**WHAT IS REQUIRED**.
Before answering, work out how many lines below contain the string "header"; the reply is that number alone.

**Screenshot grounding data**.
____

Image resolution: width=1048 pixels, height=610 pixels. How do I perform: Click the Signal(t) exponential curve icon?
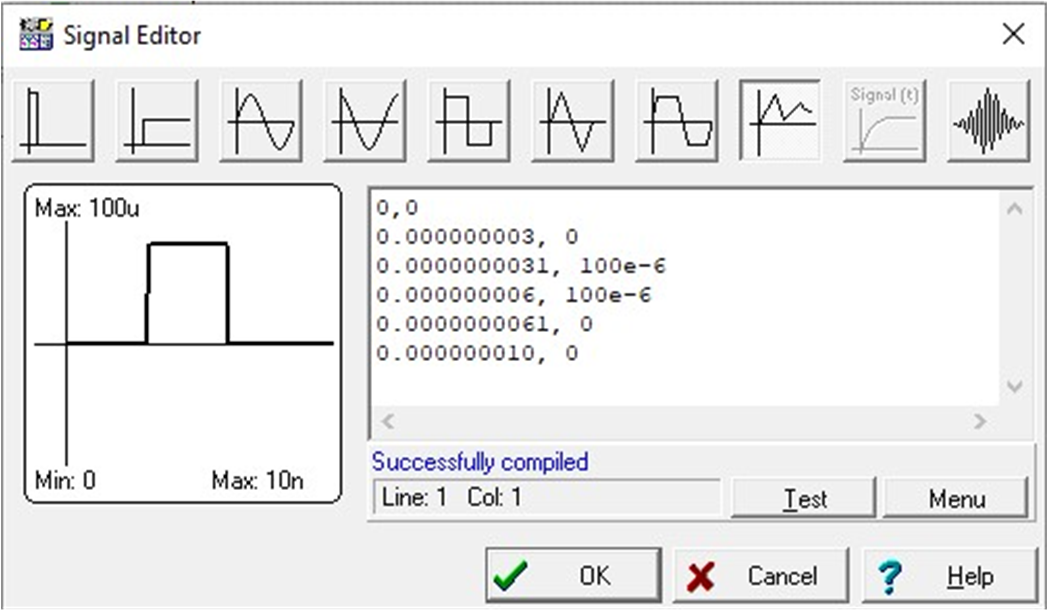884,124
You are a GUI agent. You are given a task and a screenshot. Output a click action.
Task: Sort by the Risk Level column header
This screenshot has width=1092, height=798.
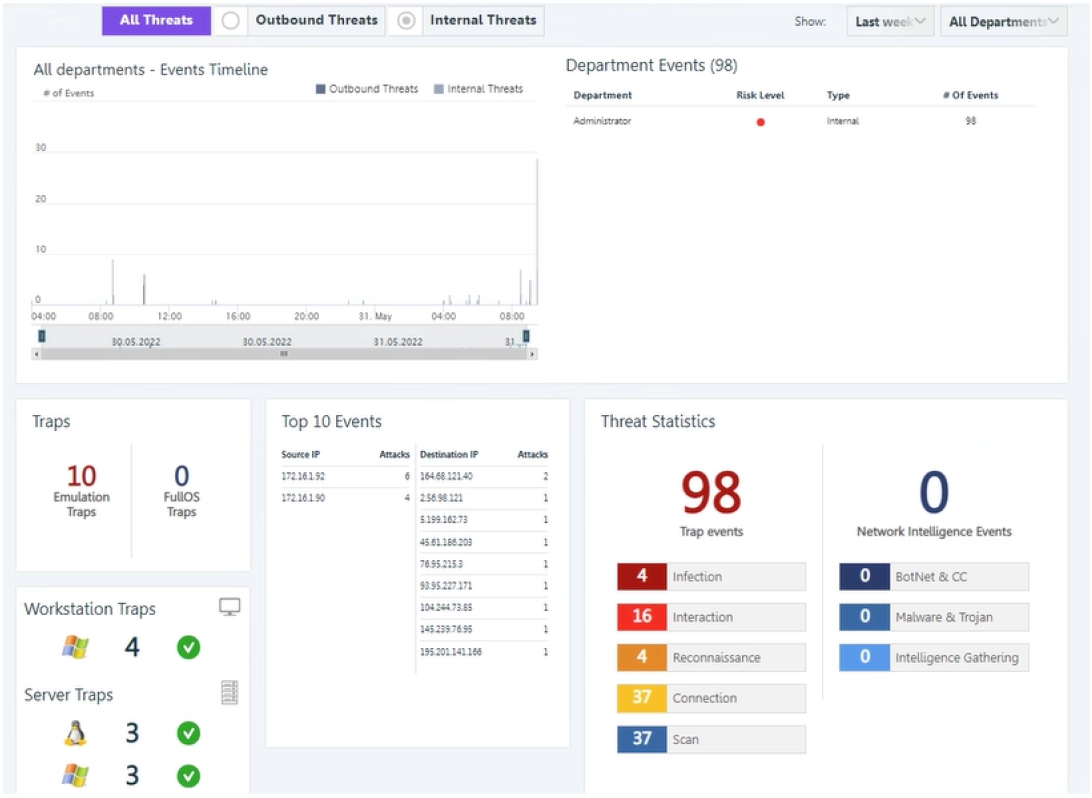click(760, 96)
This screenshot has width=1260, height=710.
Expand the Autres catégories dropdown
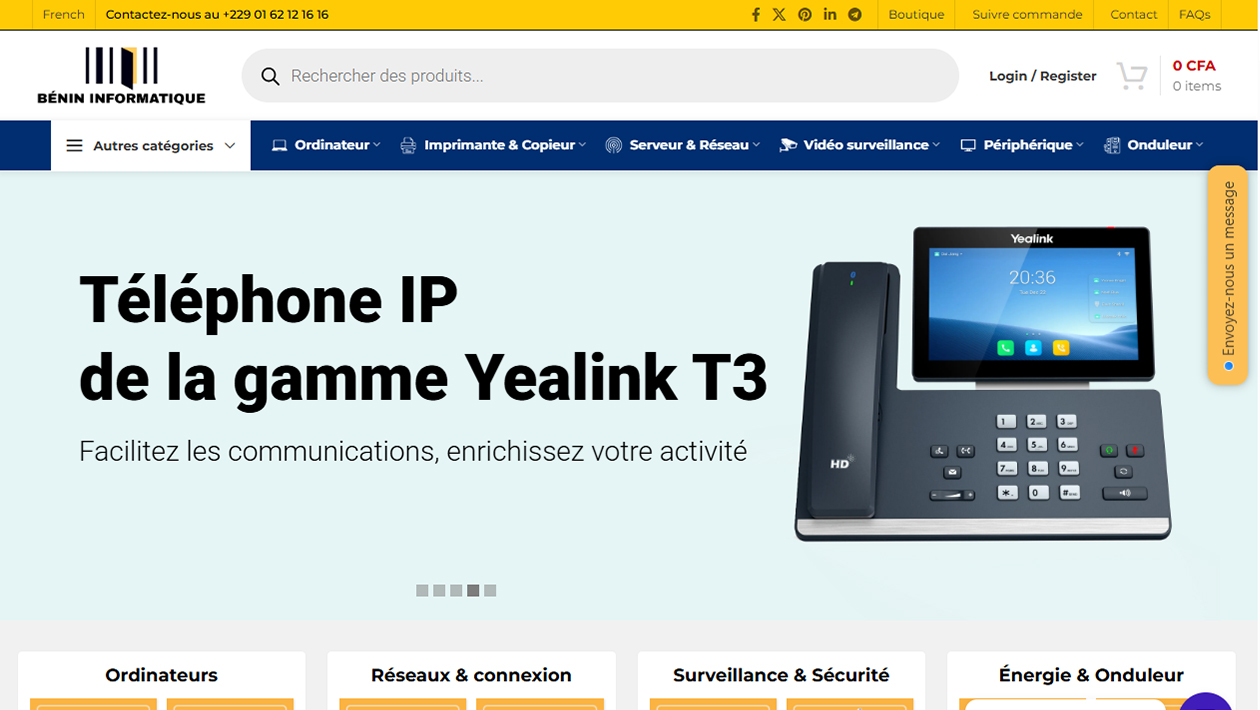coord(151,146)
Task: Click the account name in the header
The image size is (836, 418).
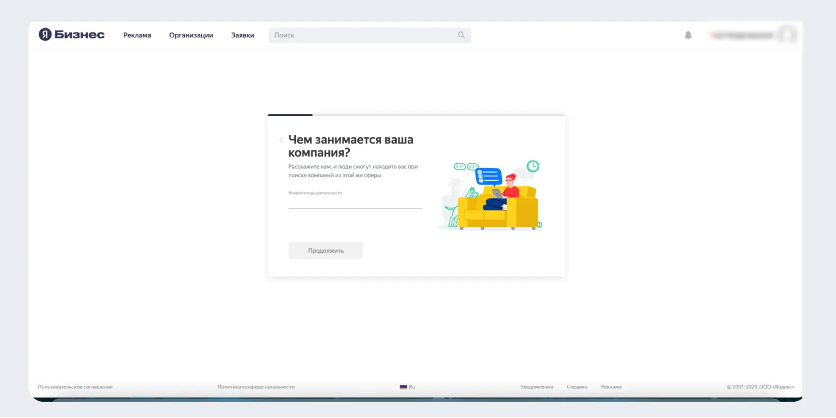Action: coord(742,35)
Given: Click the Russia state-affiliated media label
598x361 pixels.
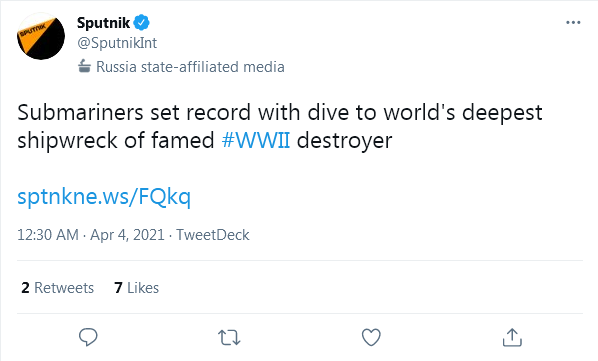Looking at the screenshot, I should [190, 67].
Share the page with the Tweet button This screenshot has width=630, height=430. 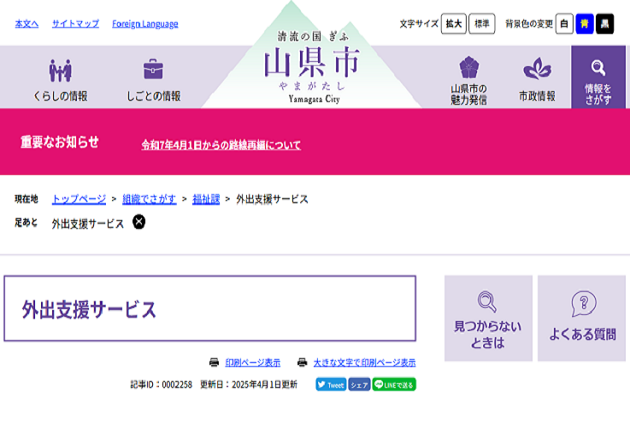330,384
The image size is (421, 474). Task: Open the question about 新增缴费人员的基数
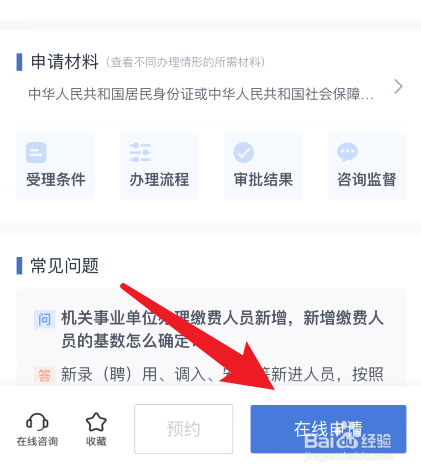(x=222, y=329)
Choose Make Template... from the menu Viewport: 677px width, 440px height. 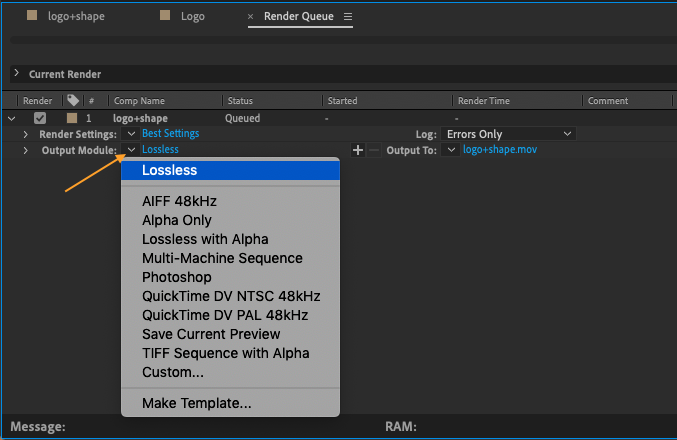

____

**RESPONSE TO THE EXERCISE**.
2